----- EXCERPT TO READ

SQL*Net more data to client - The client side is selecting large records and/or is using array fetch. Basically the Oracle Server is sending more data thand will fit in a SQL
*Net package. Increasing the packet size will help to reduce this event and will help to improve performance.

log file sequential read - See log file parallel write details.

SQL*Net break/reset to clien - The client is sending some bundled calls or doing an array operation that resulted in an error at the server side. The server can't receive the remaining data and notifies the client to reset the connection.

buffer busy waits - This wait happens when a session wants to access a database block in the buffer cache but it cannot as the buffer is "busy". The two main cases where this can occur are:

• Another session is reading the block into the buffer.
• Another session holds the buffer in an incompatible mode to our request.
• buffer busy wait occurs if multiple processes want to access a buffer in the buffer cache concurrently.

----------
----- TASK INPUT

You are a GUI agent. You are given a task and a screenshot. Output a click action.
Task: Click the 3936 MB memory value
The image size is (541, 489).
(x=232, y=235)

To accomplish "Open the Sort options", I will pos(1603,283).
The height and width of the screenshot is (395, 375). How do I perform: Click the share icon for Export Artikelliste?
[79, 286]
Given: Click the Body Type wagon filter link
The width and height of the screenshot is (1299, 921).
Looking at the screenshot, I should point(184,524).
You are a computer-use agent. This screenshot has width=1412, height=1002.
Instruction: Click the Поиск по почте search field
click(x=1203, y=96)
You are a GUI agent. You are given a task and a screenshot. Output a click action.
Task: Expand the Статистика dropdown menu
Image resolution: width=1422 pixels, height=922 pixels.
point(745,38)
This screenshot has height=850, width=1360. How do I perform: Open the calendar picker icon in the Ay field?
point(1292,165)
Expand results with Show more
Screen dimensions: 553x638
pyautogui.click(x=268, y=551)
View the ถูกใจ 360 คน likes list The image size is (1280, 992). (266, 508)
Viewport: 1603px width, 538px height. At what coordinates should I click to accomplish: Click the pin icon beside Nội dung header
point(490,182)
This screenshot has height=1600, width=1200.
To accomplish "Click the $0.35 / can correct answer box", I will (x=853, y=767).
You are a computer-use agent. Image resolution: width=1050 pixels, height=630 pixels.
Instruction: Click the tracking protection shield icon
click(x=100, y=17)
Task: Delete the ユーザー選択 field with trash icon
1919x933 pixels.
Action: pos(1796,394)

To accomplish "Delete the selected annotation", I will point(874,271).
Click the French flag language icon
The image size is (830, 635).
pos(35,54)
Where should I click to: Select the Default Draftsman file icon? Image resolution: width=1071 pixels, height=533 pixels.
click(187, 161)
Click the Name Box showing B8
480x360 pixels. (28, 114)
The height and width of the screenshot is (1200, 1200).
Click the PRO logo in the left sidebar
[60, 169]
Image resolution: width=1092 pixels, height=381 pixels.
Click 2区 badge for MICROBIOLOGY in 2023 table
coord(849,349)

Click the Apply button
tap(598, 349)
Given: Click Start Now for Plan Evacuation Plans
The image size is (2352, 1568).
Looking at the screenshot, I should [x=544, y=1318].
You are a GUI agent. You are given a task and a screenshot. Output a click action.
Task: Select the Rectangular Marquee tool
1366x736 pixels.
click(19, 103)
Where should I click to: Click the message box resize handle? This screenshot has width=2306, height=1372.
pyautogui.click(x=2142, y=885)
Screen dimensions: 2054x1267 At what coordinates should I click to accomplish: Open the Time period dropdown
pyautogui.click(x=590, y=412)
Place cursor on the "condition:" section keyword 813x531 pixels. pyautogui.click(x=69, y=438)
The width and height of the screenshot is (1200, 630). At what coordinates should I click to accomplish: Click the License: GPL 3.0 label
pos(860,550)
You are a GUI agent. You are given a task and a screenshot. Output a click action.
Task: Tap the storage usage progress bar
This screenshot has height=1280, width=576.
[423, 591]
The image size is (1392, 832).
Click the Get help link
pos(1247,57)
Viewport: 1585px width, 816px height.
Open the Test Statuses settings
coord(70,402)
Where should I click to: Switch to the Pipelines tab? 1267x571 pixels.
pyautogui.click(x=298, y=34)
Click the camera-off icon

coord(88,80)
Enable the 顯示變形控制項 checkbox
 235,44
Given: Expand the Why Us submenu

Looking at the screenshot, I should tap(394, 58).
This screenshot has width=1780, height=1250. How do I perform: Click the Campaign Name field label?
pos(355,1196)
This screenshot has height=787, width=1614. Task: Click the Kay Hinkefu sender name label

----------

**WHAT YOU NEED TO DO**
[A] Answer these questions using the excerpt on Oracle wait events:
(i) According to the excerpt, what will increasing the packet size help to reduce?
(ii) Where does the entry for log file sequential read send the reader for details?
(iii) In what state must the buffer be for a buffer busy wait to happen?
[B] Quote the rows, beginning with the first row and stopping after the row that contains "will (x=853, y=767).".
The excerpt on Oracle wait events and the rows come from unrelated sources.

**THE ANSWERS**
[A]
(i) The SQL*Net more data to client event.
(ii) To the log file parallel write details.
(iii) The buffer is "busy."

[B]
You are a GUI agent. You are given a task and a screenshot. Output a click action.
Task: Click the 3936 MB memory value
The image size is (541, 489).
(x=232, y=235)

To accomplish "Open the Sort options", I will pos(1603,283).
The height and width of the screenshot is (395, 375). How do I perform: Click the share icon for Export Artikelliste?
[79, 286]
Given: Click the Body Type wagon filter link
The width and height of the screenshot is (1299, 921).
Looking at the screenshot, I should point(184,524).
You are a computer-use agent. This screenshot has width=1412, height=1002.
Instruction: Click the Поиск по почте search field
click(x=1203, y=96)
You are a GUI agent. You are given a task and a screenshot. Output a click action.
Task: Expand the Статистика dropdown menu
Image resolution: width=1422 pixels, height=922 pixels.
point(745,38)
This screenshot has height=850, width=1360. How do I perform: Open the calendar picker icon in the Ay field?
point(1292,165)
Expand results with Show more
Screen dimensions: 553x638
pyautogui.click(x=268, y=551)
View the ถูกใจ 360 คน likes list The image size is (1280, 992). (266, 508)
Viewport: 1603px width, 538px height. At what coordinates should I click to accomplish: Click the pin icon beside Nội dung header
point(490,182)
This screenshot has height=1600, width=1200.
To accomplish "Click the $0.35 / can correct answer box", I will (x=853, y=767).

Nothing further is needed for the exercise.